Eleanor no había oído hablar de esas carreras, pero a diferencia de éstas, Ascot tenía el sello real. Al cruzar las imponentes verjas negras de la entrada había visto en lo alto la divisa real en relieve dorado. Se había sentido como si hubiera penetrado en el mismísimo palacio de Buckingham. Había muchos puestos ambulantes dentro del recinto, donde se vendía de todo, desde vasos de rico hordiate a manzanas de caramelo, y donde había gente de toda clase y condición, desde caballeros elegantemente ataviados que iban del brazo de sus señoras, acompañándolas, hasta rapaces desaliñados en sus puestos de tahúres con sus compinches haciendo de cebo, y alguna ocasión habría jurado que los había visto robar carteras a los transeúntes y mercancía en los tenderetes. Llevando a una de cada brazo, Sinclair las había guiado a través del gentío sin vacilación alguna hasta llegar a aquel lugar concreto, el mejor sitio desde el cual ver la carrera, según les había garantizado.

La joven enfermera tenía la impresión de que era verdad. Entonces doblaron la primera curva los corceles: todos juntos formaban un lienzo de pinceladas blancas, grises y negras al cual aportaban color las sedas y atavíos del los jinetes. Eleanor debió tomar el programa de las carreras comprado por Sinclair y abanicarse con fuerza para aliviar el calor provocado por aquel sol de justicia y espantar a las insistentes moscas. El oficial permanecía cerca, muy cerca, más de lo que solía estar ningún hombre, aunque esa cercanía parecía en parte consecuencia directa de los empujones de la multitud. Moira estaba recostada en la valla y tenía medio cuerpo fuera, apoyando sus brazos rollizos en el otro lado mientras animaba a gritos a Canción de ruiseñor.

– ¡Tira p’alante, mueve el culo!

Eleanor pilló a Sinclair mirándola, y ambos compartieron una sonrisa privada. Moira se volvió, avergonzada.

– Discúlpeme, señor. Me he dejado llevar.

– Está bien, no se inquiete. No va a ser la primera vez que la emoción le puede a alguien en el hipódromo.

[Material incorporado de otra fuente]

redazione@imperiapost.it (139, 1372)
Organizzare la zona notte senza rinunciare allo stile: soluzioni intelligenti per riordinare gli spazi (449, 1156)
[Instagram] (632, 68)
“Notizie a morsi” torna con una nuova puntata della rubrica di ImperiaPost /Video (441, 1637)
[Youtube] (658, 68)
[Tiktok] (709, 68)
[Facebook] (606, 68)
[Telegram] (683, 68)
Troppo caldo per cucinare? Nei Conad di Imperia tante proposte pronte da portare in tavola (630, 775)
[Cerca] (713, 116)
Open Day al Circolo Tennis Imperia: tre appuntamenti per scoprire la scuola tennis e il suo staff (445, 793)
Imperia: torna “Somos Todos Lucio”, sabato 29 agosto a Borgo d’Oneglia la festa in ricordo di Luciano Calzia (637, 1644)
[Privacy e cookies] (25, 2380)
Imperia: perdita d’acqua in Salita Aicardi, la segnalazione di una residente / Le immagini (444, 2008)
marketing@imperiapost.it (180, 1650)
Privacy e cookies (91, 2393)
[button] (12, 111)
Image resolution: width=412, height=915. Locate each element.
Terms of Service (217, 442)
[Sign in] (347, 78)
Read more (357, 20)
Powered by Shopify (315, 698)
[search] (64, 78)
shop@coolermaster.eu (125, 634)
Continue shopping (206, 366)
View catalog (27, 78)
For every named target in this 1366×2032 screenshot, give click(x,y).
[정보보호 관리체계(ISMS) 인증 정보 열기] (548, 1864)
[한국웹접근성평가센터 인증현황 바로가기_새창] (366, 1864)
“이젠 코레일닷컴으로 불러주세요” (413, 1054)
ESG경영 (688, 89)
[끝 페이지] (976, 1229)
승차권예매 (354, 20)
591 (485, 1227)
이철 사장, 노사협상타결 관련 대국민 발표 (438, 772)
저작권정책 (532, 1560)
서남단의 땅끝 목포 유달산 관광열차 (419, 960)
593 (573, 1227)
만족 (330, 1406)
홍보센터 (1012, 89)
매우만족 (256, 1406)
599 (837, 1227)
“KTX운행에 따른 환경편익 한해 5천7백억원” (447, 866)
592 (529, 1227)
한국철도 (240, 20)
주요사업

La señorita Ames había oído cosas bastante peores; el trabajo en el hospital, incluso en uno dedicado exclusivamente a mujeres pudientes, le había endurecido el corazón ante los gemidos más espantosos y las mayores blasfemias. Había visto consumidas por la ira y la violencia a personas perfectamente correctas y respetables en el curso normal de sus vidas. Había aprendido que la angustia física, y a veces la perturbación mental, podían agriar el carácter de una persona hasta resultar prácticamente irreconocible: una tranquila costurera había aullado y peleado hasta el punto que fue necesario el uso de vendas para atarle las manos a los postes de la cama; una institutriz empleada en una de las mejores casas de la ciudad le había arrancado los botones del uniforme y le había tirado un orinal lleno; después de que le hubieran extraído un tumor, una modista le había clavado sus afiladas uñas hasta arañarle en los brazos y le había hecho objeto de algunas perlas que Eleanor pensaba que sólo podían usar los marineros. La muchacha había aprendido que el sufrimiento provocaba una transformación. A veces elevaba el espíritu, también había visto algunos casos de esos, pero lo habitual era que sacase lo peor de las indefensas víctimas, que pasaban pisoteando cuanto se pusiera en su camino.

La señorita Nightingale le había enseñado esa lección con hechos y palabras.

– No es ella misma, eso es todo -decía la superintendente cada vez que tenía lugar alguno de aquellos altercados.

– ¡Mira, mira, Ellie! -chilló Moira-. ¡Va a ganar, la yegua va a ganar!

La interpelada clavó la vista en la carrera y, sí, pudo ver cómo tomaba la delantera del pelotón una parpadeante marcha bermeja, minúscula como la llama de una vela. Sólo un par de corceles, uno blanco y otro negro, corrían por delante de ella. Incluso Sinclair parecía entusiasmado con el sesgo tomado por los acontecimientos.